**AIM:** Starting with the line that contains "Where should I click to: Follow" and going on through the line that contains "[x=129, y=48]", write those lines out again with their requests. In the answers, scale every click coordinate by 0.65 and round to whole numbers, rounding halves up. Leave the request numbers unchanged and give only these items.

+++++

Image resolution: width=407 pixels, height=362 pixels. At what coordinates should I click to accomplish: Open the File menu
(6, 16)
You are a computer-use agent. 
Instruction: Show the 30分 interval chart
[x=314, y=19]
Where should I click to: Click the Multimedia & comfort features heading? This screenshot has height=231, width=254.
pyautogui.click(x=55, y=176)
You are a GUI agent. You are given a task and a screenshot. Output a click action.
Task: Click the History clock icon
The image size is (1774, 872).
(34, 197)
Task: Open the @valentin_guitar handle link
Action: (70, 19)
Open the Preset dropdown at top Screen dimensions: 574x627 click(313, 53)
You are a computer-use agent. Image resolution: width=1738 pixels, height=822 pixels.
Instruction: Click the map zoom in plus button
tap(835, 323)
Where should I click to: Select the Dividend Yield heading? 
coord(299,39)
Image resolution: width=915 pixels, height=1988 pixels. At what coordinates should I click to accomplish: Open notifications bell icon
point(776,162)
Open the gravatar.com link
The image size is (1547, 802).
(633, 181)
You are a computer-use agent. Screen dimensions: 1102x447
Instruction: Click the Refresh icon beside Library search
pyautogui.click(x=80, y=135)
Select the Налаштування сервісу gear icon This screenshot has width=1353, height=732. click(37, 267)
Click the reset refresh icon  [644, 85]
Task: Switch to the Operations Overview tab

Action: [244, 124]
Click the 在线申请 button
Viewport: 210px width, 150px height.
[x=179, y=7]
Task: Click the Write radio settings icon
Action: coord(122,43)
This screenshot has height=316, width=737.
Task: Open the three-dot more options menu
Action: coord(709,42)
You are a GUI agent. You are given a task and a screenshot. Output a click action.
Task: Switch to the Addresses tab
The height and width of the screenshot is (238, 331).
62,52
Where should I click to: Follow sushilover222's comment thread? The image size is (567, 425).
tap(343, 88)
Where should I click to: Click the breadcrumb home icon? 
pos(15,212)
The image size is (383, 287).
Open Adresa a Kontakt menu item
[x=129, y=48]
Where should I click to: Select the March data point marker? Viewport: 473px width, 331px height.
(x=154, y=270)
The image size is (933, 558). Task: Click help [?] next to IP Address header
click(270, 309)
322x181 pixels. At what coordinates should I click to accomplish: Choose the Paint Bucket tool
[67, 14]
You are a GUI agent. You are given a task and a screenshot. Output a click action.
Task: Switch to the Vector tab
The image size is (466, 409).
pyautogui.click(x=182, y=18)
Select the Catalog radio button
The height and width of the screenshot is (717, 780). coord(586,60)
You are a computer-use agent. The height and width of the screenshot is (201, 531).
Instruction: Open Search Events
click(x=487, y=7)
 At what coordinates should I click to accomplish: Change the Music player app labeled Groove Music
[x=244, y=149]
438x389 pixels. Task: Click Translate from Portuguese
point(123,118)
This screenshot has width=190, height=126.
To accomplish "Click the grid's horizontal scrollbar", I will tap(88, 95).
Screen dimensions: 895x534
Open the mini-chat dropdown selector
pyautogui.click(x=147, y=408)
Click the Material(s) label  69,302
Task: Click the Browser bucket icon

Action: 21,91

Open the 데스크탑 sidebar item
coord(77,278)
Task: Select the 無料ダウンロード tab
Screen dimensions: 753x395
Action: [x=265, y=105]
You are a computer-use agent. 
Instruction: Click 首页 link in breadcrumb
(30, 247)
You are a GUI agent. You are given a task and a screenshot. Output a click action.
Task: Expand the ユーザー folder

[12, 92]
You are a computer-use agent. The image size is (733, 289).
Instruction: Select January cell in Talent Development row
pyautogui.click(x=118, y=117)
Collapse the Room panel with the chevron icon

+++++

**SOLVED EXERCISE:**
Where should I click to: Follow sushilover222's comment thread? The image size is (567, 425).
tap(223, 57)
Where should I click to: Click the breadcrumb home icon? 
pos(10,138)
The image size is (383, 287).
Open Adresa a Kontakt menu item
[x=84, y=31]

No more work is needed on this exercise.